Exhibit 4.2
EXECUTION VERSION
QUOTIENT LIMITED
OPTION AWARD AGREEMENT
AGREEMENT by and between Quotient Limited, a public no par value limited liability company incorporated in Jersey, Channel Islands (the “Company”) and [ ] (the “Optionee”), dated as of [ ], 2020.
WHEREAS, the Company maintains the Quotient Limited 2014 Stock Incentive Plan (the “Plan”) (capitalized terms used but not defined herein shall have the respective meanings ascribed thereto by the Plan);
WHEREAS, Options awarded hereunder are granted as an “inducement” award under NASDAQ Marketplace Rules outside of the Plan; and
WHEREAS, in connection with the Optionee’s becoming a director of the Company, the Administrator has determined that it is in the best interests of the Company and its Shareholders to grant an Option to the Optionee subject to the terms and conditions set forth below.

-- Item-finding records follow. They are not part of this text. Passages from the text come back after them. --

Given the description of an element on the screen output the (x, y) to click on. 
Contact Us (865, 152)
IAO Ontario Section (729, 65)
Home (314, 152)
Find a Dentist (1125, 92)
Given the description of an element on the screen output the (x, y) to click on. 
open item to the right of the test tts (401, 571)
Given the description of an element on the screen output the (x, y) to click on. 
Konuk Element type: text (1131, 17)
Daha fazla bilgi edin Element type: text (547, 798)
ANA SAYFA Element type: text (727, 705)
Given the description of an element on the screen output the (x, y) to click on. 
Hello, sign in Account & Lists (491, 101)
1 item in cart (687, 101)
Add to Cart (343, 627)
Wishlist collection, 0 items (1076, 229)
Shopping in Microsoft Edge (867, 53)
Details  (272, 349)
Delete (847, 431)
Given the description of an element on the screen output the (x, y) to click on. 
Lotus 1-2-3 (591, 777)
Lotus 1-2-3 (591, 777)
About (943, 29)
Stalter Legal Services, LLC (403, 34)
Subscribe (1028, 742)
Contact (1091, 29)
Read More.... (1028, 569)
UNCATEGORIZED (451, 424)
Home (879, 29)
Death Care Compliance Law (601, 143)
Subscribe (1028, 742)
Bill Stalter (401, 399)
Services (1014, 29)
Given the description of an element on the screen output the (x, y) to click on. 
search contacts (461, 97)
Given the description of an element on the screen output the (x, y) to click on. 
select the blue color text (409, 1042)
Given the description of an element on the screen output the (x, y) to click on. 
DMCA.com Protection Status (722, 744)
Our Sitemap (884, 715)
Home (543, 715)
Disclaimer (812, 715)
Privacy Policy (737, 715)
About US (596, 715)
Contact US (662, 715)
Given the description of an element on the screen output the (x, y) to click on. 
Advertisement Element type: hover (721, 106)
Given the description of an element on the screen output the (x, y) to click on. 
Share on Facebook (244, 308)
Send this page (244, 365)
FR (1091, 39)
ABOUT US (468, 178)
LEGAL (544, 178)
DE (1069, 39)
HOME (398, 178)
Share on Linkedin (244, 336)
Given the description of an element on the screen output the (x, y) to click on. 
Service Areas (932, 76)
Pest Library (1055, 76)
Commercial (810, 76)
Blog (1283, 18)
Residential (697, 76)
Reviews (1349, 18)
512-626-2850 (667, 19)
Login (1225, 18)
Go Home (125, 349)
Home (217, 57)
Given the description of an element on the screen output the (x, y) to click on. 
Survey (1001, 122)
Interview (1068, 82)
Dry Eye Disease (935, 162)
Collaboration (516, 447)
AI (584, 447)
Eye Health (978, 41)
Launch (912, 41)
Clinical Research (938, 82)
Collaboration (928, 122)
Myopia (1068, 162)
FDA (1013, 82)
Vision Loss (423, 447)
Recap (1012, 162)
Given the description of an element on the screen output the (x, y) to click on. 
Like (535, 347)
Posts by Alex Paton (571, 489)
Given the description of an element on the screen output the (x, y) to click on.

NOW, THEREFORE, IT IS HEREBY AGREED AS FOLLOWS:
The Company hereby grants the Optionee an option (the “Option”) to purchase [ ] Ordinary Shares, subject to the following terms and conditions. Although the Options and Ordinary Shares issuable upon settlement of the Options are not issued pursuant to the Plan, the terms of the Options granted hereunder shall be governed in all respects as if issued under the Plan as currently in effect and as may be amended hereafter from time to time. It is understood that the Options granted hereunder are not being granted pursuant to the Plan; provided, however, that, unless inconsistent with the express terms of this Agreement, this Agreement shall be construed and administered in a manner consistent with the provisions of the Plan as if granted pursuant thereto, the terms of which are incorporated herein by reference (including, without limitation, any interpretations, amendments, rules and regulations promulgated by the Committee from time to time pursuant to the Plan, which shall be deemed to apply to the Options granted hereunder without any further action of the Committee, unless expressly provided otherwise by the Committee). The Committee shall have final authority to interpret and construe the Plan’s terms as they are incorporated herein by reference and deemed to apply to the Options granted hereunder, and this Agreement, and to make any and all determinations under them, and its decision shall be binding and conclusive upon the Optionee and the Optionee’s beneficiary in respect of any questions arising under the Plan as incorporated by reference herein or this Agreement. The Optionee acknowledges that the Optionee has received a copy of the Plan and has had an opportunity to review the Plan and agrees to be bound by all the terms and provisions of the Plan as incorporated by reference herein. For the avoidance of doubt, neither the Options granted hereunder nor any Ordinary Shares issued upon settlement of such Options shall reduce the number of Ordinary Shares available for issuance pursuant to awards granted under the Plan.